Location data for elements and text:
▬▬▬▬▬▬

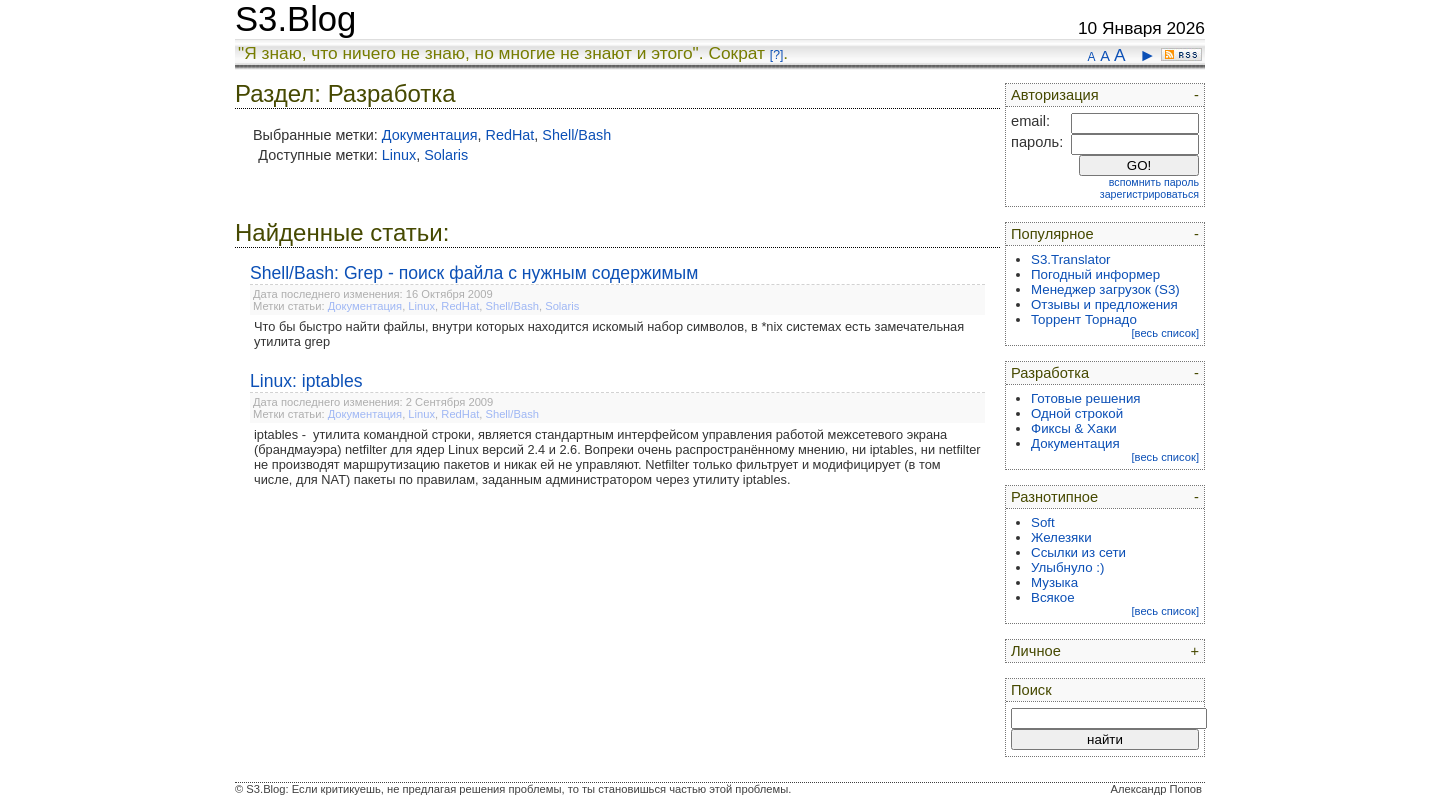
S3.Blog (295, 19)
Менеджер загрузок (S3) (1105, 289)
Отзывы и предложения (1104, 304)
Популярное (1052, 234)
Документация (430, 135)
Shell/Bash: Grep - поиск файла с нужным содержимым (474, 273)
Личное (1036, 651)
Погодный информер (1095, 274)
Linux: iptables (306, 381)
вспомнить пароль (1154, 182)
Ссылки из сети (1078, 552)
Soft (1043, 522)
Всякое (1053, 597)
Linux (399, 155)
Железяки (1061, 537)
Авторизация (1055, 95)
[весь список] (1165, 333)
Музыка (1054, 582)
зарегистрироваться (1149, 194)
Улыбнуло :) (1067, 567)
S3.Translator (1071, 259)
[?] (776, 55)
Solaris (446, 155)
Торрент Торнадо (1084, 319)
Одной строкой (1077, 413)
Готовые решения (1086, 398)
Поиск (1031, 690)
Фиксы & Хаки (1074, 428)
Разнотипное (1054, 497)
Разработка (1050, 373)
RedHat (510, 135)
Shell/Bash (576, 135)
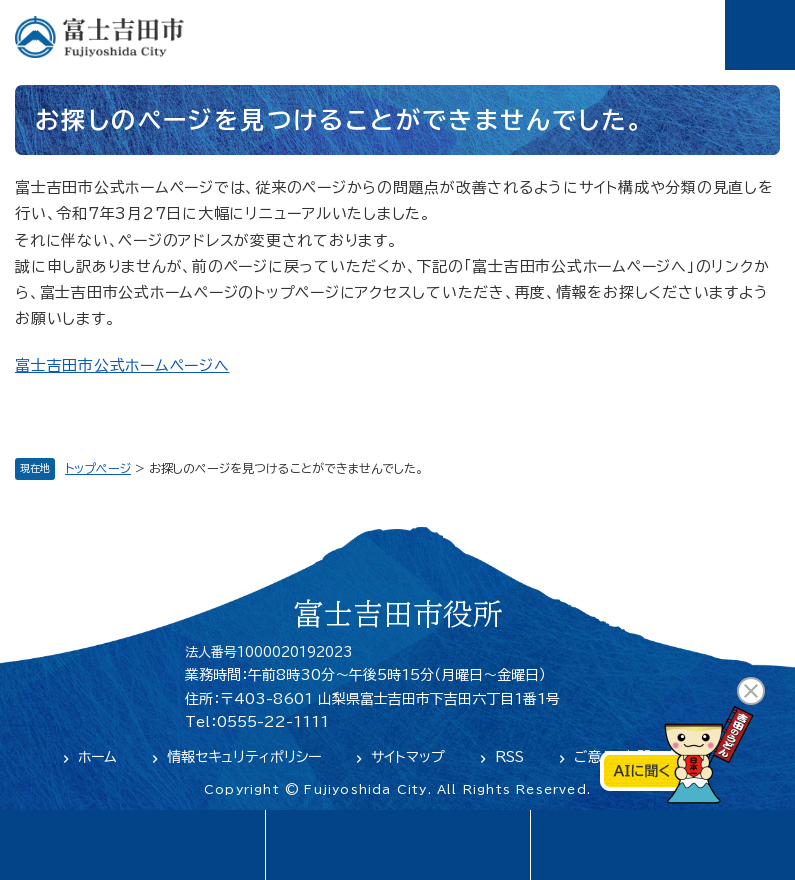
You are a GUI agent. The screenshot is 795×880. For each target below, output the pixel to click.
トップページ (98, 468)
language (132, 845)
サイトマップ (408, 757)
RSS (509, 757)
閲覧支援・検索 (662, 845)
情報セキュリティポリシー (244, 757)
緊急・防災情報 (397, 845)
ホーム (97, 757)
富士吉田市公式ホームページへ (122, 365)
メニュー (760, 35)
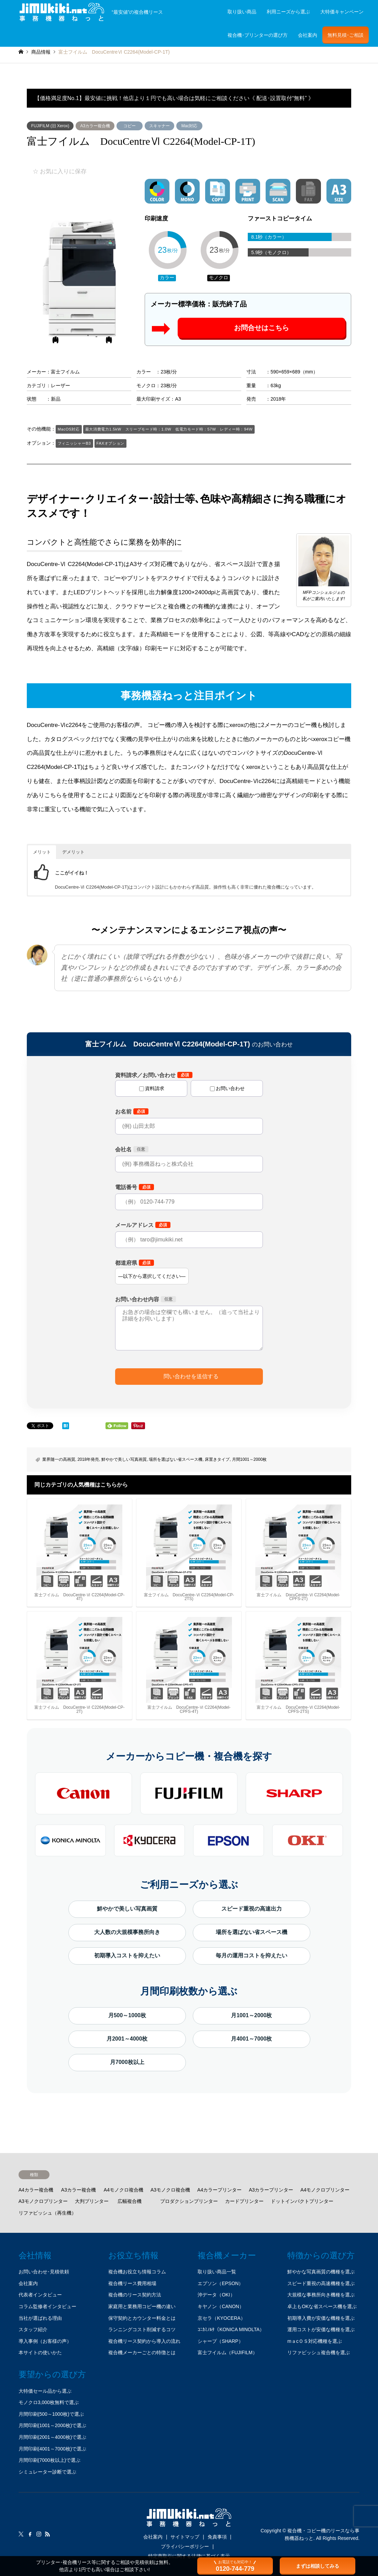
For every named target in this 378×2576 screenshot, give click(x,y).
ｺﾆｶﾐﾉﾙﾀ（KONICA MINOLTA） (231, 2329)
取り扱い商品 (241, 11)
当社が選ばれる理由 (40, 2318)
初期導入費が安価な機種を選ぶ (321, 2318)
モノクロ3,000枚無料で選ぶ (49, 2402)
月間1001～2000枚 (249, 1459)
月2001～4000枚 (127, 2039)
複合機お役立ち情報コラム (137, 2271)
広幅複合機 (130, 2201)
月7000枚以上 (127, 2062)
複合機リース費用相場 (132, 2283)
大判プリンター (92, 2201)
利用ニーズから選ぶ (288, 11)
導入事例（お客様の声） (45, 2341)
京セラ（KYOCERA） (221, 2318)
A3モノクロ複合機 (170, 2190)
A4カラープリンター (219, 2190)
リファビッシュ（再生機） (47, 2213)
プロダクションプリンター (189, 2201)
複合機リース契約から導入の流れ (144, 2341)
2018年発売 (88, 1459)
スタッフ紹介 (33, 2329)
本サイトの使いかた (40, 2352)
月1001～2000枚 (251, 2015)
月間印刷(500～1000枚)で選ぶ (51, 2414)
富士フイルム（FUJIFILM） (227, 2352)
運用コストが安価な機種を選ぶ (321, 2329)
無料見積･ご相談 (345, 35)
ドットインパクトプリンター (302, 2201)
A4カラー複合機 (36, 2190)
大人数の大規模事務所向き (127, 1932)
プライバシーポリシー (185, 2546)
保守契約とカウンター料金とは (142, 2318)
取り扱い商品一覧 (217, 2271)
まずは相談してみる (317, 2566)
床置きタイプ (217, 1459)
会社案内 (307, 35)
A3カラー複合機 (95, 125)
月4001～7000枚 (251, 2039)
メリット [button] (42, 852)
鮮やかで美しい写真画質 (124, 1459)
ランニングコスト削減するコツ (142, 2329)
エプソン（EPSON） (220, 2283)
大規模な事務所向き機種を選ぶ (321, 2294)
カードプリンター (244, 2201)
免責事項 (217, 2537)
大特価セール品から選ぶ (45, 2391)
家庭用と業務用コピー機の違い (142, 2306)
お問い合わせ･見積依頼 (44, 2271)
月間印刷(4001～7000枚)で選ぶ (53, 2449)
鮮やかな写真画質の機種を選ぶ (321, 2271)
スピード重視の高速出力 (251, 1909)
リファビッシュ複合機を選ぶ (318, 2352)
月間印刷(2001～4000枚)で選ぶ (53, 2437)
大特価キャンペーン (342, 11)
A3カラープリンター (271, 2190)
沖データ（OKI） (216, 2294)
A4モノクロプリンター (324, 2190)
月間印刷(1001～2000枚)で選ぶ (53, 2425)
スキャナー (159, 125)
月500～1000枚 (127, 2015)
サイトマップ (184, 2537)
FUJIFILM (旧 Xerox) (50, 125)
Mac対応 (189, 125)
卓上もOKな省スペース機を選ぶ (322, 2306)
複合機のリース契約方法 (134, 2294)
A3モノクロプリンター (43, 2201)
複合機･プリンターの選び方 (257, 35)
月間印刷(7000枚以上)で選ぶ (49, 2460)
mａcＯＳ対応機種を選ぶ (314, 2341)
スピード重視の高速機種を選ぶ (321, 2283)
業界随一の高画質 (58, 1459)
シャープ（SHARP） (220, 2341)
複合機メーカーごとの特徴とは (142, 2352)
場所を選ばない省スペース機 (175, 1459)
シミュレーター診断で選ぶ (47, 2472)
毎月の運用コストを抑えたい (251, 1955)
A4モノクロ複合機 (123, 2190)
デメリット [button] (73, 852)
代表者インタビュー (40, 2294)
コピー (129, 125)
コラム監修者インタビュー (47, 2306)
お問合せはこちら (261, 328)
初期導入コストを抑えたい (127, 1955)
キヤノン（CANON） (221, 2306)
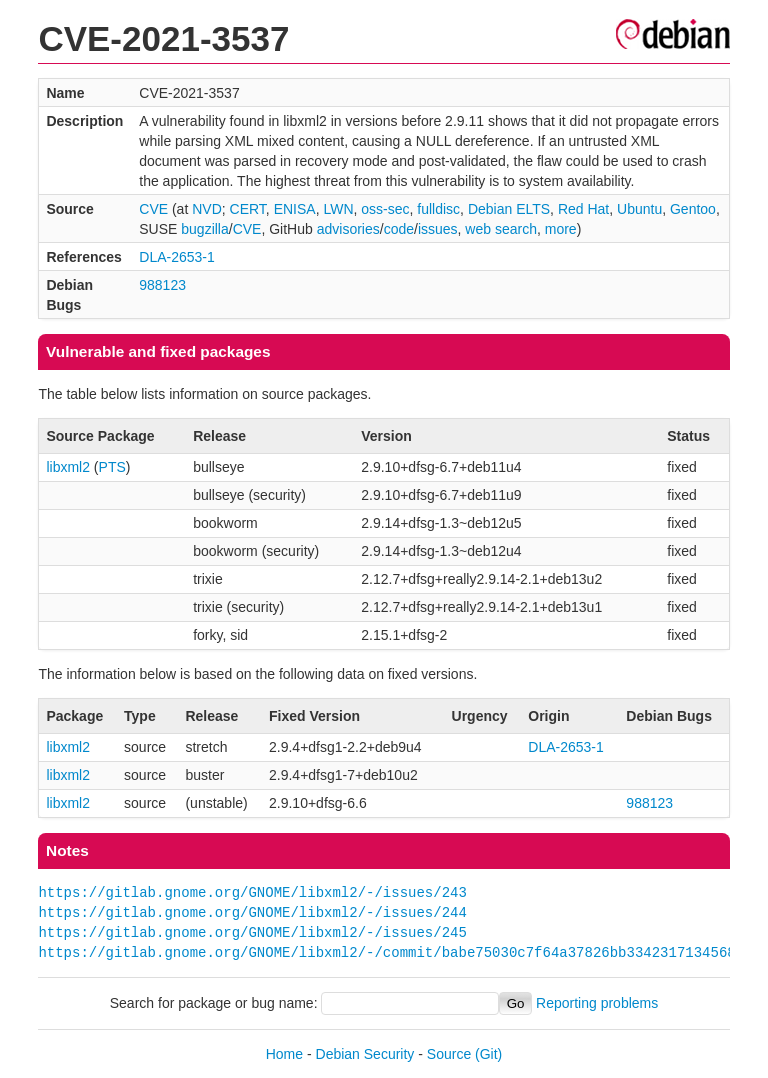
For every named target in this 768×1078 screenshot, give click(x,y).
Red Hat (583, 209)
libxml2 (68, 467)
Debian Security (365, 1054)
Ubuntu (639, 209)
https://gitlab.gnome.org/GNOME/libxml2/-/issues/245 (252, 932)
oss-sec (385, 209)
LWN (338, 209)
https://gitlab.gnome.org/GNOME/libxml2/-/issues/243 (252, 892)
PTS (112, 467)
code (399, 229)
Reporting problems (597, 1003)
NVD (207, 209)
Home (284, 1054)
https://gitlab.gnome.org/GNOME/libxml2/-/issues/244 (252, 912)
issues (438, 229)
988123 (162, 285)
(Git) (488, 1054)
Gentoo (693, 209)
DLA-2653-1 (177, 257)
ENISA (295, 209)
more (561, 229)
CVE (153, 209)
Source (449, 1054)
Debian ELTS (509, 209)
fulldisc (438, 209)
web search (501, 229)
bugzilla (204, 229)
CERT (248, 209)
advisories (348, 229)
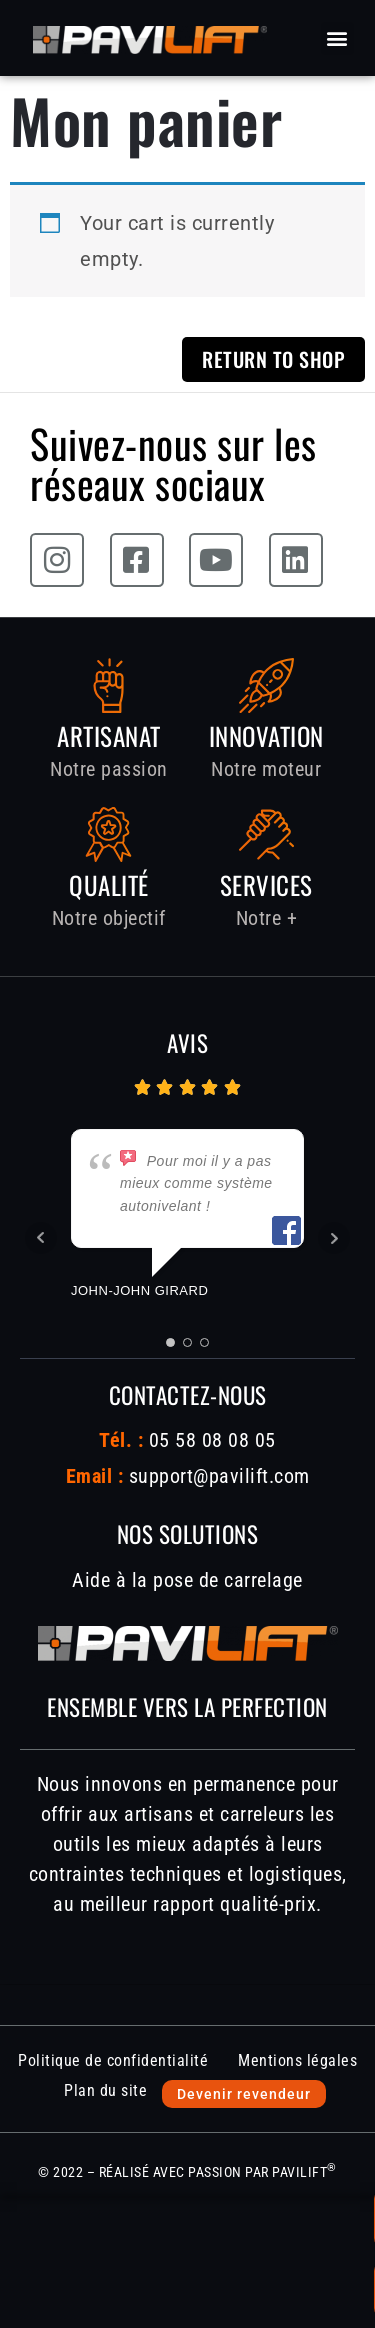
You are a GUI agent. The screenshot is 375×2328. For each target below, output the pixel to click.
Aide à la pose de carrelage (187, 1580)
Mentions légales (297, 2060)
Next (334, 1238)
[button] (338, 38)
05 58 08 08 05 (209, 1440)
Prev (41, 1238)
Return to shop (273, 359)
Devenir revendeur (244, 2094)
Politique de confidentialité (113, 2060)
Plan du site (105, 2090)
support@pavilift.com (219, 1476)
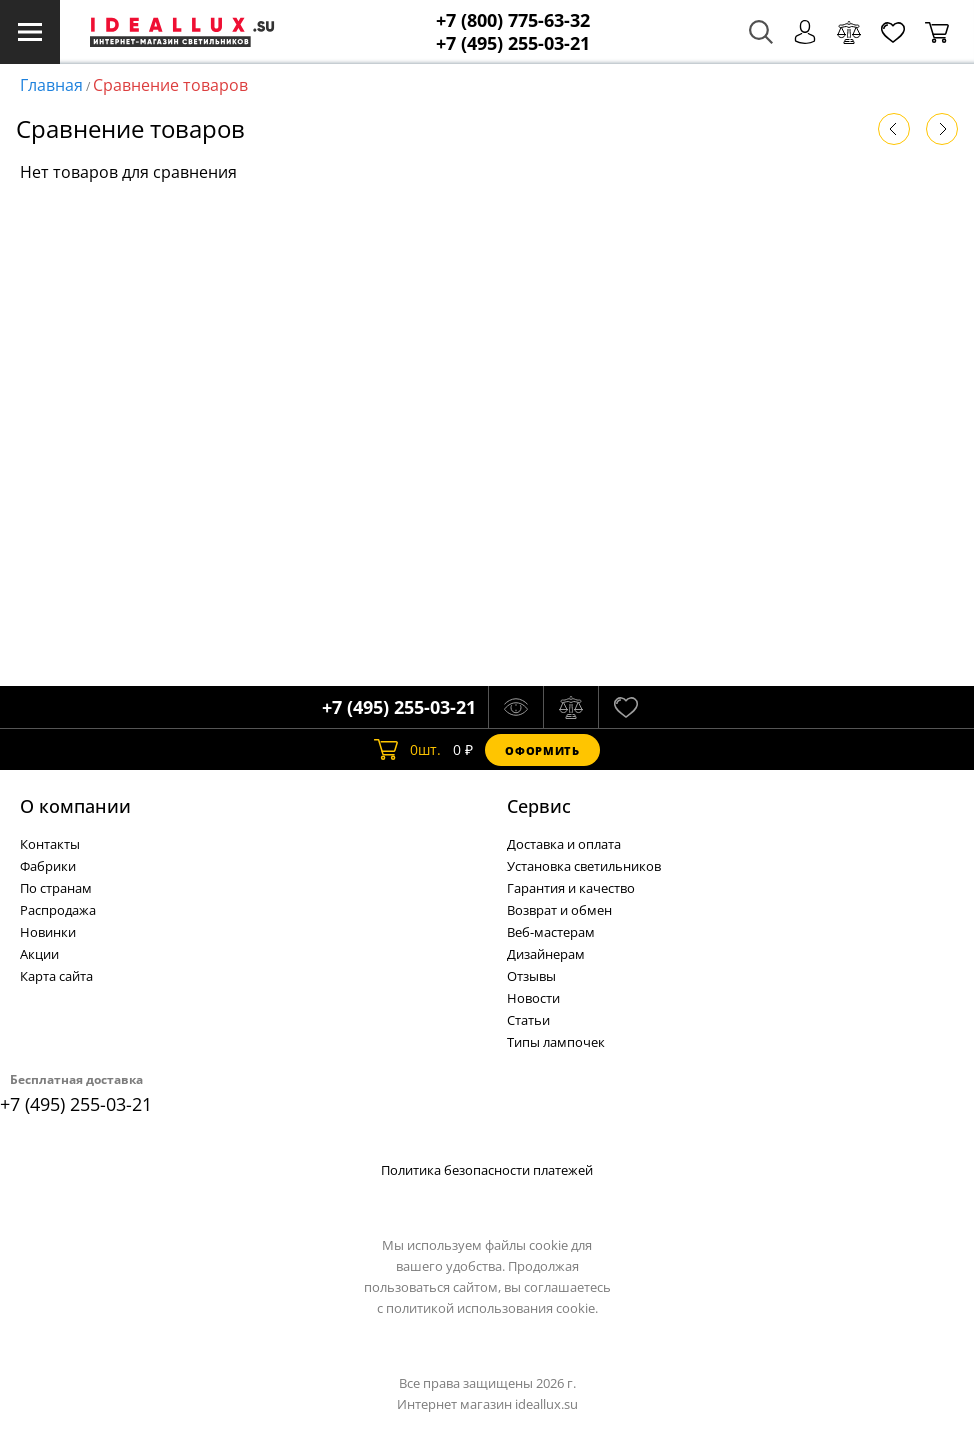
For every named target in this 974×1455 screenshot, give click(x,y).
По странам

▬▬▬▬▬▬

(Short exercise): Print all of the rows above again word for word, leaving out the pictures.

(Exercise solution):
S3.Blog (295, 19)
Менеджер загрузок (S3) (1105, 289)
Отзывы и предложения (1104, 304)
Популярное (1052, 234)
Документация (430, 135)
Shell/Bash: Grep - поиск файла с нужным содержимым (474, 273)
Личное (1036, 651)
Погодный информер (1095, 274)
Linux: iptables (306, 381)
вспомнить пароль (1154, 182)
Ссылки из сети (1078, 552)
Soft (1043, 522)
Всякое (1053, 597)
Linux (399, 155)
Железяки (1061, 537)
Авторизация (1055, 95)
[весь список] (1165, 333)
Музыка (1054, 582)
зарегистрироваться (1149, 194)
Улыбнуло :) (1067, 567)
S3.Translator (1071, 259)
[?] (776, 55)
Solaris (446, 155)
Торрент Торнадо (1084, 319)
Одной строкой (1077, 413)
Готовые решения (1086, 398)
Поиск (1031, 690)
Фиксы & Хаки (1074, 428)
Разнотипное (1054, 497)
Разработка (1050, 373)
RedHat (510, 135)
Shell/Bash (576, 135)
You are a GUI agent. The screenshot is 795×880. For each target below, output the pixel to click.
トップページ (98, 468)
language (132, 845)
サイトマップ (408, 757)
RSS (509, 757)
閲覧支援・検索 (662, 845)
情報セキュリティポリシー (244, 757)
緊急・防災情報 (397, 845)
ホーム (97, 757)
富士吉田市公式ホームページへ (122, 365)
メニュー (760, 35)
For every named target in this 378×2576 screenshot, give click(x,y).
ｺﾆｶﾐﾉﾙﾀ（KONICA MINOLTA） (231, 2329)
取り扱い商品 (241, 11)
当社が選ばれる理由 (40, 2318)
初期導入費が安価な機種を選ぶ (321, 2318)
モノクロ3,000枚無料で選ぶ (49, 2402)
月間1001～2000枚 (249, 1459)
月2001～4000枚 (127, 2039)
複合機お役立ち情報コラム (137, 2271)
広幅複合機 (130, 2201)
月7000枚以上 (127, 2062)
複合機リース費用相場 (132, 2283)
大判プリンター (92, 2201)
利用ニーズから選ぶ (288, 11)
導入事例（お客様の声） (45, 2341)
京セラ（KYOCERA） (221, 2318)
A3モノクロ複合機 (170, 2190)
A4カラープリンター (219, 2190)
リファビッシュ（再生機） (47, 2213)
プロダクションプリンター (189, 2201)
複合機リース契約から導入の流れ (144, 2341)
2018年発売 (88, 1459)
スタッフ紹介 (33, 2329)
本サイトの使いかた (40, 2352)
月1001～2000枚 (251, 2015)
月間印刷(500～1000枚)で選ぶ (51, 2414)
富士フイルム（FUJIFILM） (227, 2352)
運用コストが安価な機種を選ぶ (321, 2329)
無料見積･ご相談 (345, 35)
ドットインパクトプリンター (302, 2201)
A4カラー複合機 (36, 2190)
大人数の大規模事務所向き (127, 1932)
プライバシーポリシー (185, 2546)
保守契約とカウンター料金とは (142, 2318)
取り扱い商品一覧 (217, 2271)
まずは相談してみる (317, 2566)
床置きタイプ (217, 1459)
会社案内 (307, 35)
A3カラー複合機 (95, 125)
月4001～7000枚 (251, 2039)
メリット [button] (42, 852)
鮮やかで美しい写真画質 (124, 1459)
ランニングコスト削減するコツ (142, 2329)
エプソン（EPSON） (220, 2283)
大規模な事務所向き機種を選ぶ (321, 2294)
カードプリンター (244, 2201)
免責事項 (217, 2537)
大特価セール品から選ぶ (45, 2391)
家庭用と業務用コピー機の違い (142, 2306)
お問い合わせ･見積依頼 (44, 2271)
月間印刷(4001～7000枚)で選ぶ (53, 2449)
鮮やかな写真画質の機種を選ぶ (321, 2271)
スピード重視の高速出力 (251, 1909)
リファビッシュ複合機を選ぶ (318, 2352)
月間印刷(2001～4000枚)で選ぶ (53, 2437)
大特価キャンペーン (342, 11)
A3カラープリンター (271, 2190)
沖データ（OKI） (216, 2294)
A4モノクロプリンター (324, 2190)
月間印刷(1001～2000枚)で選ぶ (53, 2425)
スキャナー (159, 125)
月500～1000枚 (127, 2015)
サイトマップ (184, 2537)
FUJIFILM (旧 Xerox) (50, 125)
Mac対応 (189, 125)
卓上もOKな省スペース機を選ぶ (322, 2306)
複合機のリース契約方法 (134, 2294)
A3モノクロプリンター (43, 2201)
複合機･プリンターの選び方 (257, 35)
月間印刷(7000枚以上)で選ぶ (49, 2460)
mａcＯＳ対応機種を選ぶ (314, 2341)
スピード重視の高速機種を選ぶ (321, 2283)
業界随一の高画質 (58, 1459)
シャープ（SHARP） (220, 2341)
複合機メーカーごとの特徴とは (142, 2352)
場所を選ばない省スペース機 (175, 1459)
シミュレーター診断で選ぶ (47, 2472)
毎月の運用コストを抑えたい (251, 1955)
A4モノクロ複合機 (123, 2190)
デメリット [button] (73, 852)
代表者インタビュー (40, 2294)
コピー (129, 125)
コラム監修者インタビュー (47, 2306)
お問合せはこちら (261, 328)
初期導入コストを抑えたい (127, 1955)
キヤノン（CANON） (221, 2306)
For every named target in this 768×1078 screenshot, give click(x,y).
Red Hat (583, 209)
libxml2 (68, 467)
Debian Security (365, 1054)
Ubuntu (639, 209)
https://gitlab.gnome.org/GNOME/libxml2/-/issues/245 (252, 932)
oss-sec (385, 209)
LWN (338, 209)
https://gitlab.gnome.org/GNOME/libxml2/-/issues/243 (252, 892)
PTS (112, 467)
code (399, 229)
Reporting problems (597, 1003)
NVD (207, 209)
Home (284, 1054)
https://gitlab.gnome.org/GNOME/libxml2/-/issues/244 (252, 912)
issues (438, 229)
988123 (162, 285)
(Git) (488, 1054)
Gentoo (693, 209)
DLA-2653-1 (177, 257)
ENISA (295, 209)
more (561, 229)
CVE (153, 209)
Source (449, 1054)
Debian ELTS (509, 209)
fulldisc (438, 209)
web search (501, 229)
bugzilla (204, 229)
CERT (248, 209)
advisories (348, 229)
You are a GUI agent. The screenshot is 375×2328. For each target below, output the pixel to click.
Aide à la pose de carrelage (187, 1580)
Mentions légales (297, 2060)
Next (334, 1238)
[button] (338, 38)
05 58 08 08 05 (209, 1440)
Prev (41, 1238)
Return to shop (273, 359)
Devenir revendeur (244, 2094)
Politique de confidentialité (113, 2060)
Plan du site (105, 2090)
support@pavilift.com (219, 1476)
For every named target in this 974×1455 screenshot, give click(x,y).
По странам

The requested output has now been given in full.